_Entries_
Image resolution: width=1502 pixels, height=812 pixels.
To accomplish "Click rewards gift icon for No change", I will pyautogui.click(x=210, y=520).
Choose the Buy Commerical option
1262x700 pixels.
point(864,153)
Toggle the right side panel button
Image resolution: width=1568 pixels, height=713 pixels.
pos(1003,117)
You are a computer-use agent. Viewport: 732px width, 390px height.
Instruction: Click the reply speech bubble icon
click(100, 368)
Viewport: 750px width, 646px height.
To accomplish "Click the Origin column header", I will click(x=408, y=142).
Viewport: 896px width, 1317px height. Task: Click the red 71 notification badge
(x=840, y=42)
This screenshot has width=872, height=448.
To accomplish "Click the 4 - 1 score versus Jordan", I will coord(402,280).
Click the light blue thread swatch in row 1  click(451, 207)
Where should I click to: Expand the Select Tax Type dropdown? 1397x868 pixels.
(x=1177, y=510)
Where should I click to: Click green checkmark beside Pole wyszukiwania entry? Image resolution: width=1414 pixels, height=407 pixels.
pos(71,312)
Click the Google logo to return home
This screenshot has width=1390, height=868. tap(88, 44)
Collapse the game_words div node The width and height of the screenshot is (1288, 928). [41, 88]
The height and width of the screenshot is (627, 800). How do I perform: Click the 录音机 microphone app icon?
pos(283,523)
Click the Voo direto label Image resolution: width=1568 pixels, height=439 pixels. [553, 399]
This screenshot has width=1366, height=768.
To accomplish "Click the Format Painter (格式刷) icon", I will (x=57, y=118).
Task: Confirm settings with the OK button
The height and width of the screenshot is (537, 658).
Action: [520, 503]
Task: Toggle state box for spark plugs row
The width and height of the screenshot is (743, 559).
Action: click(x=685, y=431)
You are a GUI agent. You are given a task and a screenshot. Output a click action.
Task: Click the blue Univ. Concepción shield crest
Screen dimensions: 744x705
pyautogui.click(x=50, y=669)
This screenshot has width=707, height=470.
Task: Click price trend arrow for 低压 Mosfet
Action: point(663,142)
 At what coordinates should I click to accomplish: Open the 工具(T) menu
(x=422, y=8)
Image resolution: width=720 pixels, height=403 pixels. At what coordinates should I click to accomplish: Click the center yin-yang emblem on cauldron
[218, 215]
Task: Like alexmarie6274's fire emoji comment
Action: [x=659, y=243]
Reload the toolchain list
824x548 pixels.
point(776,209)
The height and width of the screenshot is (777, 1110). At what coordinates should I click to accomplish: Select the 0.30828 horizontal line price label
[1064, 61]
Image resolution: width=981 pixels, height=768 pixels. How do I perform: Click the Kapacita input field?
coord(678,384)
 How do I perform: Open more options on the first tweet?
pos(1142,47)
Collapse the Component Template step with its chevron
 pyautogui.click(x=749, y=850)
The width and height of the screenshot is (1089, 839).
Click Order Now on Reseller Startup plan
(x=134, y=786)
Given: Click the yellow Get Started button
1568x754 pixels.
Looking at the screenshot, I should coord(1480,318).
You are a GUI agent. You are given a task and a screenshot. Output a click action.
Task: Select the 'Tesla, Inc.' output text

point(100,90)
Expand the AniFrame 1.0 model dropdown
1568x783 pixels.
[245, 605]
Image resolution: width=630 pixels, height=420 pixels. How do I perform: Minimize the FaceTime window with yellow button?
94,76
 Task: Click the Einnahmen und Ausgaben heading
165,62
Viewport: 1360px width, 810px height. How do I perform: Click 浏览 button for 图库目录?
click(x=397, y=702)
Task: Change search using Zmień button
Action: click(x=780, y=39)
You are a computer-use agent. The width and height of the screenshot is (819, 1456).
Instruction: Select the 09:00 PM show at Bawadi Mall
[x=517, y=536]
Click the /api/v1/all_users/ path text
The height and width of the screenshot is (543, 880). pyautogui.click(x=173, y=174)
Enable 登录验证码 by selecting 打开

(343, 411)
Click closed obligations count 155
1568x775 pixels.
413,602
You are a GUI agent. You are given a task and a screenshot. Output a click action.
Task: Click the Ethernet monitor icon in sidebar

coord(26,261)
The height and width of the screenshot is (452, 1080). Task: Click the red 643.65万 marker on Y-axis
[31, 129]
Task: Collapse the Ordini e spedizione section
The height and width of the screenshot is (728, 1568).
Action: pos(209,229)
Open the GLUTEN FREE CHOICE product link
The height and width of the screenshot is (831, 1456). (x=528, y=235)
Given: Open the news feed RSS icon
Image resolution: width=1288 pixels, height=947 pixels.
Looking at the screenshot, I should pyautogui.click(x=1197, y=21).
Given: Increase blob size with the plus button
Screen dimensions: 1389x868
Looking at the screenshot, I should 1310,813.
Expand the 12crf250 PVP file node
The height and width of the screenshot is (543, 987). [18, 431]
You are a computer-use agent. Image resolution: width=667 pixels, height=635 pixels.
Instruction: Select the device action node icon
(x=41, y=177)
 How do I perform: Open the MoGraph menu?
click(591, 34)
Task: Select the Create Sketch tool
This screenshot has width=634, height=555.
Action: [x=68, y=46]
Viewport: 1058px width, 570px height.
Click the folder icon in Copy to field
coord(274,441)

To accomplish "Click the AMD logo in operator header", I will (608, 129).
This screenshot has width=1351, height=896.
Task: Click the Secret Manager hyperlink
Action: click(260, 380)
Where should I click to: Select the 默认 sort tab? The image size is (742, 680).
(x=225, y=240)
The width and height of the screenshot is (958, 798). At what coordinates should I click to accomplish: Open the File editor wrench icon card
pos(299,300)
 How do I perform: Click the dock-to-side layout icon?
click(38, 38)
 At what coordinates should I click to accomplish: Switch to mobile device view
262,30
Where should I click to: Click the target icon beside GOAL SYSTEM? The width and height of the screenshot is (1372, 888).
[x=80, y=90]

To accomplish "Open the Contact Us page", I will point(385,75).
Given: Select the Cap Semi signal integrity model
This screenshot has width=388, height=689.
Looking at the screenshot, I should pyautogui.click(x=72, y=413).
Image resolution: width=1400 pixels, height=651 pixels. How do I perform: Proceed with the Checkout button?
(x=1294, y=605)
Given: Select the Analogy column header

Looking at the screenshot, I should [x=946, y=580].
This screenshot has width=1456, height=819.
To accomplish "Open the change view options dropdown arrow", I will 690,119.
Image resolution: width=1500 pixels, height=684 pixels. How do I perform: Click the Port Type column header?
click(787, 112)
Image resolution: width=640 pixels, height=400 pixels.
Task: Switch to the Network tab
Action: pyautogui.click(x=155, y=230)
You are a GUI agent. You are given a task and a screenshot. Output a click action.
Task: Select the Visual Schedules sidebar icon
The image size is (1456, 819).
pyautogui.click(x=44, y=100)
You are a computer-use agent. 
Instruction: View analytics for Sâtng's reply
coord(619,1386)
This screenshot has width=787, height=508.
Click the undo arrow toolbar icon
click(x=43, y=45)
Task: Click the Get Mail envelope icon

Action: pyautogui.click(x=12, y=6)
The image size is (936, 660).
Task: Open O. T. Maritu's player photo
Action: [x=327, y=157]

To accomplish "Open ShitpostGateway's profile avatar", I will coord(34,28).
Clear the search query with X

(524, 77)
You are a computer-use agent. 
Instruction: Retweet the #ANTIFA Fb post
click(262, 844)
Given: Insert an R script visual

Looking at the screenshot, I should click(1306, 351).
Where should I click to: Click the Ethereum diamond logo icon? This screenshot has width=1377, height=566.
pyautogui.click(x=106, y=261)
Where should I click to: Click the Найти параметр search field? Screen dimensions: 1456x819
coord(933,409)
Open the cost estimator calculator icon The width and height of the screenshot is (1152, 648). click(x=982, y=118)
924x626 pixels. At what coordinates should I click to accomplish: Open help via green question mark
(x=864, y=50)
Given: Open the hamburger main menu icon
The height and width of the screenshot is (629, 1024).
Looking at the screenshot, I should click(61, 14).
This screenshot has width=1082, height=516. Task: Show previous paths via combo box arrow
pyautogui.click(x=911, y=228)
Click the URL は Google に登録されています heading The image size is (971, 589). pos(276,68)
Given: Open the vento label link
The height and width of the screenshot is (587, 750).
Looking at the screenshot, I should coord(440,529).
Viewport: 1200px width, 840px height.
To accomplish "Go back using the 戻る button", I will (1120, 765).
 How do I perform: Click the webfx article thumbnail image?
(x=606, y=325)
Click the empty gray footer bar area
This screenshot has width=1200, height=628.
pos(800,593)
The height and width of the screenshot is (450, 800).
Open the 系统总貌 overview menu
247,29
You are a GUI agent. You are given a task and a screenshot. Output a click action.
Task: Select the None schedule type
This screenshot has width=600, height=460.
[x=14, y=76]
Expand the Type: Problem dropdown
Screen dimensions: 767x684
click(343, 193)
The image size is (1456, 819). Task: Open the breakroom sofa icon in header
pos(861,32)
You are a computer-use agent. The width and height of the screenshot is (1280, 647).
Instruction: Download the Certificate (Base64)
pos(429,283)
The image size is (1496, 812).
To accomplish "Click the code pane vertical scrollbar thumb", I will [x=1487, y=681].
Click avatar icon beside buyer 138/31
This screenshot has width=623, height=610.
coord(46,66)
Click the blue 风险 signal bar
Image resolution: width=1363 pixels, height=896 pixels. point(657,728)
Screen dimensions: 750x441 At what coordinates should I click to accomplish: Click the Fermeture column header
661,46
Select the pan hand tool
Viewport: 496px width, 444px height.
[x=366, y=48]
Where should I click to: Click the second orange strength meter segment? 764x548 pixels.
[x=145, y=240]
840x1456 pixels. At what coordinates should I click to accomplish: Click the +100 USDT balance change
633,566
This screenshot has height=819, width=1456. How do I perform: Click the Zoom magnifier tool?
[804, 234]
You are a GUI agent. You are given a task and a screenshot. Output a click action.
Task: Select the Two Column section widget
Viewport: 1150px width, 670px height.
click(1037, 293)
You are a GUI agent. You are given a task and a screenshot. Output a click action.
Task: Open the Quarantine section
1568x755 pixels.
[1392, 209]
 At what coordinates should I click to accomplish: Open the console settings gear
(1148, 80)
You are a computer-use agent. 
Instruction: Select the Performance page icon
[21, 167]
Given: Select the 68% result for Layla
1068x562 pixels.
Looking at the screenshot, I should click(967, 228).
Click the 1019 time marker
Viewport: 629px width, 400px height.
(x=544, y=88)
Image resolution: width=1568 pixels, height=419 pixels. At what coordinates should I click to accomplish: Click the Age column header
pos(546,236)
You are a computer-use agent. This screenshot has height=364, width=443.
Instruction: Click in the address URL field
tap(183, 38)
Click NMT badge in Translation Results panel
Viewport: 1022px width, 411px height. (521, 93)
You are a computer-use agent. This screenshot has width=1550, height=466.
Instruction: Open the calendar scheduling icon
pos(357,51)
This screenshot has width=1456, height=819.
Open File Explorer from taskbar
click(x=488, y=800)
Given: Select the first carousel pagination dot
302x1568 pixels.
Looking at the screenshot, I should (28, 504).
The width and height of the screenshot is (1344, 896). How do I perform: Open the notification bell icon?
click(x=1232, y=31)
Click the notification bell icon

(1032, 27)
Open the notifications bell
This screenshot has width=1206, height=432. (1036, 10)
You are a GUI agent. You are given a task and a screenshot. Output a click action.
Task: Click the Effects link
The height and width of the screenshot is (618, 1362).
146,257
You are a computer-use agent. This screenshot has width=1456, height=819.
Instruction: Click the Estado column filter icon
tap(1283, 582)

_Exercise objective_
How many lines of the listing above contain the string "field"? Reply with the number alone.

_Task answer_
4